── DATASET RECORDS ──

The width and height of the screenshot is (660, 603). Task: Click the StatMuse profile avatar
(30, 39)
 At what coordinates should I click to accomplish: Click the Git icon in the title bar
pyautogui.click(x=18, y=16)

───
── DATASET RECORDS ──

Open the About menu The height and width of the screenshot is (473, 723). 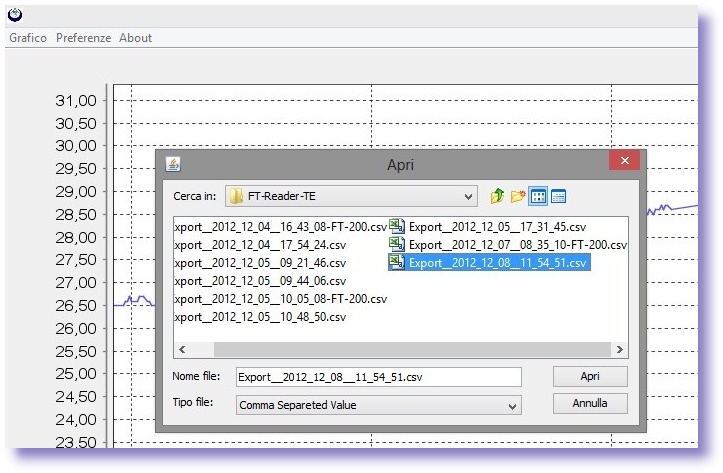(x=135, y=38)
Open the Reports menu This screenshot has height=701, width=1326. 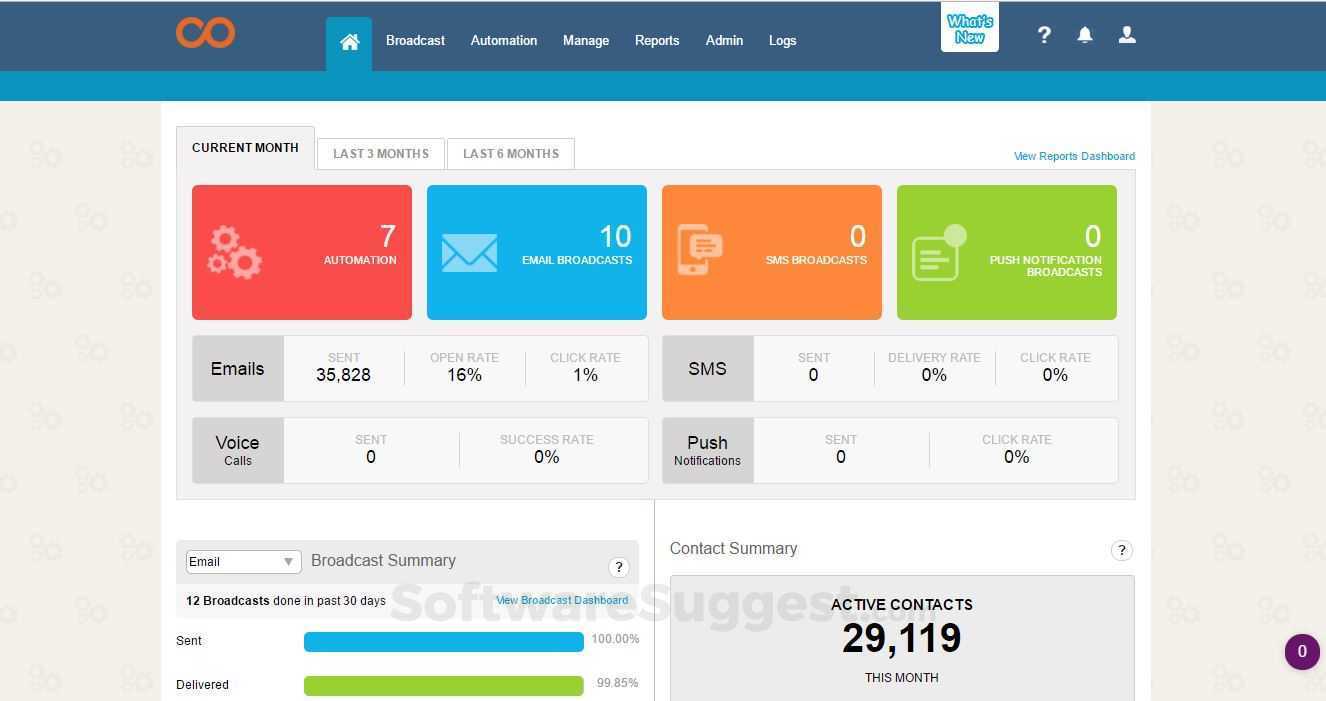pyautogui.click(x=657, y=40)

───

> TASK DETAILS: Rewrite in full the part that opens with the line containing "The width and" and closes with the line containing "pyautogui.click(x=18, y=16)", both lines included. Keep the requests, and add 38 to every coordinate in the answers. Give only those lines.

> REPLY TO THE TASK:
The width and height of the screenshot is (660, 603). Task: Click the StatMuse profile avatar
(68, 77)
 At what coordinates should I click to accomplish: Click the Git icon in the title bar
pyautogui.click(x=56, y=54)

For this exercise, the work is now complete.